Daily Prompt: Dear Leader – now what’s the name again?

If your government (local or national) accomplishes one thing this year, what would you like that to be?

Solothurn Altstadt, restaurant Leu

Just a moment, we are Swiss, we do not have a leader. We are a direct democracy which means everyone has his say and so we all go voting about it. That is where the confusion begins. We do not vote once a year or once every few years, no we vote most of the time. I even found a link about it: The Swiss Vote more than any other country. I would really advise reading this, it is the truth, the whole truth and nothing but the truth – I live with it. Why should we complain. It is fun receiving your voting papers 3 or 4 times a year, sitting down and reading all about it. If you have a Mr. Swiss at home who studies the documents, understands it all and even makes important decisions, then why worry. He often fills out my voting papers, no he always fills out my voting papers. It is a Swiss hobby. So his decisions are also mine, and having a handicapped son he also fills out his papers as well. It would say that I do ask what it is all about. We are the same opinion some of the time, perhaps not all of the time.

All the details are explained, your yes or no is to be thought over. I am sure that the following video was based on the Swiss system and as you know it needs a lot for me to post a video, but confusion reigns when you have to decide in our little country.

This morning we ventured into the local supermarket which lies in the next village towards the North. The first thing I noticed were the workers on the corner of the road. You could not miss them actually, there was a large wooden barrier painted in red and white (the Swiss national colours?) and it was to show “do not walk here, otherwise you might fall into the pit we are creating”, the survival of the Swiss citizens being priority. Yes, they were again digging a hole: this time it was just before the local railway station where our little train chugs back and forth every half hour to and from the town of Solothurn. There were at least five men busy constructing this hole: to be exact one was digging, two were standing on the edge probably deciding if the hole was big and deep enough and another two were spectators looking on. The main thing is that they were employed, had a job to do and a purpose in their daily life.

We drove on further. It would be a straight road to our destination, but there they were again, the men digging the holes in the road. We had to swerve to avoid the holes until there was only one lane free. It was then we saw a car approaching us on the same side of the road, but no problem. The Swiss had organised everything and one of the men responsible for the digging operations had been appointed to control the traffic. He was standing on the side, one hand raised forming a stop sign. We assumed it was for us, as the hand in question was the nearest hand to us and the man dressed in the orange working overall was looking at us. We then noticed the other hand on the other side which was beckoning, telling the traffic approaching us to carry on moving. It was all organised, the swiss are masters at organisation. We encountered this situation at least twice more.

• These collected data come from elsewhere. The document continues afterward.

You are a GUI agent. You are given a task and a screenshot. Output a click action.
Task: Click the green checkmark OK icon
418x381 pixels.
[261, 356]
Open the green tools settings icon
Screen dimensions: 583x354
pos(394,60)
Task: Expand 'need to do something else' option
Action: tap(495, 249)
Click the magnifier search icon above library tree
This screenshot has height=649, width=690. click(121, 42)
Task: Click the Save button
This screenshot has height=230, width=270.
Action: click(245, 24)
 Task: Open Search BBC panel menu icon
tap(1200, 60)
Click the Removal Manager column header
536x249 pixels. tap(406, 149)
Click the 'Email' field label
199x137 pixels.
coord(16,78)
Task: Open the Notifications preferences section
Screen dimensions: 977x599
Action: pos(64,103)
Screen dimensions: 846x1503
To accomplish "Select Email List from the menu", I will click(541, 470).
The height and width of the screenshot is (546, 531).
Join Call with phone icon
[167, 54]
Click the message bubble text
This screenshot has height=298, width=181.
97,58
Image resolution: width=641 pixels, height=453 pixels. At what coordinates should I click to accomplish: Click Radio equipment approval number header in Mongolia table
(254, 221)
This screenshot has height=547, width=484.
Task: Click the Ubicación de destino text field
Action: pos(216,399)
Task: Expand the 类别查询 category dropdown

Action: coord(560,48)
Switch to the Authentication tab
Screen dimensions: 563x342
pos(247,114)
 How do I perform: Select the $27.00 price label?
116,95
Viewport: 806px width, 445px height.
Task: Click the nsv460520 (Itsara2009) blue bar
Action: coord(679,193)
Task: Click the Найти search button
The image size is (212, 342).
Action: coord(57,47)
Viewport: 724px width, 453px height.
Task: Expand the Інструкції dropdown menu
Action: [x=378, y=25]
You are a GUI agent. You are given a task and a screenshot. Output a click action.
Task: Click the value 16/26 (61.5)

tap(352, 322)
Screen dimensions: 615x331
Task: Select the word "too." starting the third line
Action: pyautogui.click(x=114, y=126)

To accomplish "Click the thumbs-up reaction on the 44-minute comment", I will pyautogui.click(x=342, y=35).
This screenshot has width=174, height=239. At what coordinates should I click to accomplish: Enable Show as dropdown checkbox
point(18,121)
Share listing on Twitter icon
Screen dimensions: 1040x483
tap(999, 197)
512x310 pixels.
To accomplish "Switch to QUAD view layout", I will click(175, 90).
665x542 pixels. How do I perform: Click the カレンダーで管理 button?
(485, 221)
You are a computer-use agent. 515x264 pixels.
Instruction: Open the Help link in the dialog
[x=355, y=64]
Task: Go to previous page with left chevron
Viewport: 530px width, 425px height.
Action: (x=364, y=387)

Yes, it was the mole season in Switzerland when the holes were being dug. I would say they are mainly filled in again until Autumn. In Winter we have the cold icy season where the temperatures again make cracks in the road surfaces and so it all repeats itself next year.

Basically our leaders do not do a bad job. There are seven ministers, each with his own department and are voted for annually. They usually keep their jobs every year, unless they pass away or are deemed unfit. The real big boss, known as president, only has the job for a year. Around Christmas a new leader is elected for the next year. That is direct democracy. The problem might be that you actually forget who is leading the country, but by the end of the year his or her name (yes, we have women as well) will appear so much in the daily news or the person will appear on the TV, that you realise who it is.

Dear Leader, carry on regardless. Oh about the accomplishing – well perhaps make fewer holes in the road?

Daily Prompt: Dear Leader – now what’s the name again?”

18 thoughts on “Daily Prompt: Dear Leader – now what’s the name again?

  1. This video is amazing. I can’t imagine how long it took to make it. I didn’t know that Switzerland had their very own Ron and Nancy! So glad that era is over, although it has been replaced by other problems world-wide. I was fascinated by the info on how the Swiss govern. Pardon me for not knowing that before!!! Enjoyed your post both written and video! Judy

    Liked by 1 person

    • I found the video fitting, if only in the title. I think most of us live in Lands of Confusion. We Only have a population of around 8,000,000 so it is easier to make decisions and many of the eight million are not Swiss citizens so they are not allowed to vote.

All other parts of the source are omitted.